Pick out each line below that contains the word "APRIL", and copy those lines in full.

• [SUPPLIED DATA]:
····················

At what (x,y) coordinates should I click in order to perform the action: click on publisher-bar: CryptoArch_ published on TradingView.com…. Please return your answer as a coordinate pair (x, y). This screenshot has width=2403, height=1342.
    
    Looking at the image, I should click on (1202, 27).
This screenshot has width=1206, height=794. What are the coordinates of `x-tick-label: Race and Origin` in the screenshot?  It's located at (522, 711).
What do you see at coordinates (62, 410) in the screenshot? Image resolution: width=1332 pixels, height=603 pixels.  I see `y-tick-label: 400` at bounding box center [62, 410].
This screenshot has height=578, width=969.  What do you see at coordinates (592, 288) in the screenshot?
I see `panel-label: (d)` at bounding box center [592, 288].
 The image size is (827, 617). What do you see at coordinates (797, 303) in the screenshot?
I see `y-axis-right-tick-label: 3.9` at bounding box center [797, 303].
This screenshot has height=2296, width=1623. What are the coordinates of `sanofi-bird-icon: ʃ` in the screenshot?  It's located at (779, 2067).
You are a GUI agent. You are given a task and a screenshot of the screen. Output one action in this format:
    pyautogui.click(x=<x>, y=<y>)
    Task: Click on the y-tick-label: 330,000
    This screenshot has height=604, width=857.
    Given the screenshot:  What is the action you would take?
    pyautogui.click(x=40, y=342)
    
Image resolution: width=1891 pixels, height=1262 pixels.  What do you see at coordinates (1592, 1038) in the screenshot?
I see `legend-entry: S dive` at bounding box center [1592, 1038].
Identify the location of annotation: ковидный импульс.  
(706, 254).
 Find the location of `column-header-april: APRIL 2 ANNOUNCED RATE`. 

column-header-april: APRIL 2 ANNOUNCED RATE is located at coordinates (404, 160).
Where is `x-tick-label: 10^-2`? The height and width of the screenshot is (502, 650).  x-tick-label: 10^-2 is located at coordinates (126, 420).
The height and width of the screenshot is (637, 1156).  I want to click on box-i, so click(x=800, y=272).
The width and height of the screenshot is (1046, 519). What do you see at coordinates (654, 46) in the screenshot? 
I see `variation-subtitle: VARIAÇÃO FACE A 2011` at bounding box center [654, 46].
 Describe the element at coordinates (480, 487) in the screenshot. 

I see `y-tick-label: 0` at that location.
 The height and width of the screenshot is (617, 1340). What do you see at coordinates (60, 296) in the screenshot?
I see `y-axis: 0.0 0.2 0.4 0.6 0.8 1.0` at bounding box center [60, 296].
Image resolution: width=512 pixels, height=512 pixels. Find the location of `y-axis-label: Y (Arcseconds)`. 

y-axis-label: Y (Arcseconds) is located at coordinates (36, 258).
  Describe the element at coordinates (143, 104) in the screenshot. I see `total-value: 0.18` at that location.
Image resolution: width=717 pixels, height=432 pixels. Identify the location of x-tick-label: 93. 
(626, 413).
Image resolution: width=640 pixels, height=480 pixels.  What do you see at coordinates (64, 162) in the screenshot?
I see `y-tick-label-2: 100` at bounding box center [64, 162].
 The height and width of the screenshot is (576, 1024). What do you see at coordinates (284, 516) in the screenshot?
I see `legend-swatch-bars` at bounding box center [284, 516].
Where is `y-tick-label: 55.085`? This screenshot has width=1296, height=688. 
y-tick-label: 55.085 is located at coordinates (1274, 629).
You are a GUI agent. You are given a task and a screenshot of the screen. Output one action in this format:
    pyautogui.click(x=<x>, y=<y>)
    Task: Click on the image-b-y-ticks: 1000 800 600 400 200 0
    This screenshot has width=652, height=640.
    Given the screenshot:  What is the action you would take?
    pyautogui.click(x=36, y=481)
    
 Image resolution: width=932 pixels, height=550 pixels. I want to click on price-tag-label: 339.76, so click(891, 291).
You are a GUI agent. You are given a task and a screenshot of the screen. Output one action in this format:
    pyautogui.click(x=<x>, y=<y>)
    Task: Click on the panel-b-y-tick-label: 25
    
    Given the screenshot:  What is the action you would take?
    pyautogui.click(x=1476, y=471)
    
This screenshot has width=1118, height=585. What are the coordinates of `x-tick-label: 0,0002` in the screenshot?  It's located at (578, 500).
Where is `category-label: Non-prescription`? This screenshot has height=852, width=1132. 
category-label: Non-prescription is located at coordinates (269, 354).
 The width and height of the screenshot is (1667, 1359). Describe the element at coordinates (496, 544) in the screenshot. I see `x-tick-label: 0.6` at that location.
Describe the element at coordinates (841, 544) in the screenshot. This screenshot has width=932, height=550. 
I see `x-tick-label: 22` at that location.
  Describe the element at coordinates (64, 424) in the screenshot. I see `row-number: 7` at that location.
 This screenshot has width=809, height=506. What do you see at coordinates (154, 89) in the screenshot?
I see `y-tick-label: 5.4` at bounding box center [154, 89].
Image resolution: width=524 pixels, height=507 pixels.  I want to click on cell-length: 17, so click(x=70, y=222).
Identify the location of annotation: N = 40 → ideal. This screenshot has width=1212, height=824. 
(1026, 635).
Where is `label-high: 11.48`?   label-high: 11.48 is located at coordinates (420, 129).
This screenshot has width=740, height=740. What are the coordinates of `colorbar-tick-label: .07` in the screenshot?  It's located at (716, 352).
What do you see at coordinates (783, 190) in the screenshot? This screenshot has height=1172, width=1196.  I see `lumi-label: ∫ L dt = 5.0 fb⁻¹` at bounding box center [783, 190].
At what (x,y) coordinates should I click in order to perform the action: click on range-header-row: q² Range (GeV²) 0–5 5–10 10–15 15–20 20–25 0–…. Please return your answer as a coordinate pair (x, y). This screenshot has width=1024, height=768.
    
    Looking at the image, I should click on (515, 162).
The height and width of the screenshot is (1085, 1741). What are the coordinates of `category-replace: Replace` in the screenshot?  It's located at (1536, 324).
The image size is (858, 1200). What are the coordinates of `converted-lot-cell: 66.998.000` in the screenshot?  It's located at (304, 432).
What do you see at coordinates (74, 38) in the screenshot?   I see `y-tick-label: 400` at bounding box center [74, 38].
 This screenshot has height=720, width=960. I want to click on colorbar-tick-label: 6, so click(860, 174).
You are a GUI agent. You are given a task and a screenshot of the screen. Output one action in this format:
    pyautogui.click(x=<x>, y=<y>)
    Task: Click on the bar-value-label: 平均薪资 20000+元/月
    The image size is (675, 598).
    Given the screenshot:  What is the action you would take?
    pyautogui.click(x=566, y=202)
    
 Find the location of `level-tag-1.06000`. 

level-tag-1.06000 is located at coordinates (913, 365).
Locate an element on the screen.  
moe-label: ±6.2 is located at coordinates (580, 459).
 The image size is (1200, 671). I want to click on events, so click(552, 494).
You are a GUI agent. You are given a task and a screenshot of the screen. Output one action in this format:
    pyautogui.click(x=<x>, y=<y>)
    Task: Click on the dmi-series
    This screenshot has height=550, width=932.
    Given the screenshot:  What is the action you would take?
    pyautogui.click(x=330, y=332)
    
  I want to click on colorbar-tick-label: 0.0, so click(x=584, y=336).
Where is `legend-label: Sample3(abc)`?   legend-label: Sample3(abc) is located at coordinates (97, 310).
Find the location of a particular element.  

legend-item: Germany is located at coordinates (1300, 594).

····················

• [TASK ANSWER]:
 Find the location of `column-header-april: APRIL 2 ANNOUNCED RATE`. 
column-header-april: APRIL 2 ANNOUNCED RATE is located at coordinates (404, 160).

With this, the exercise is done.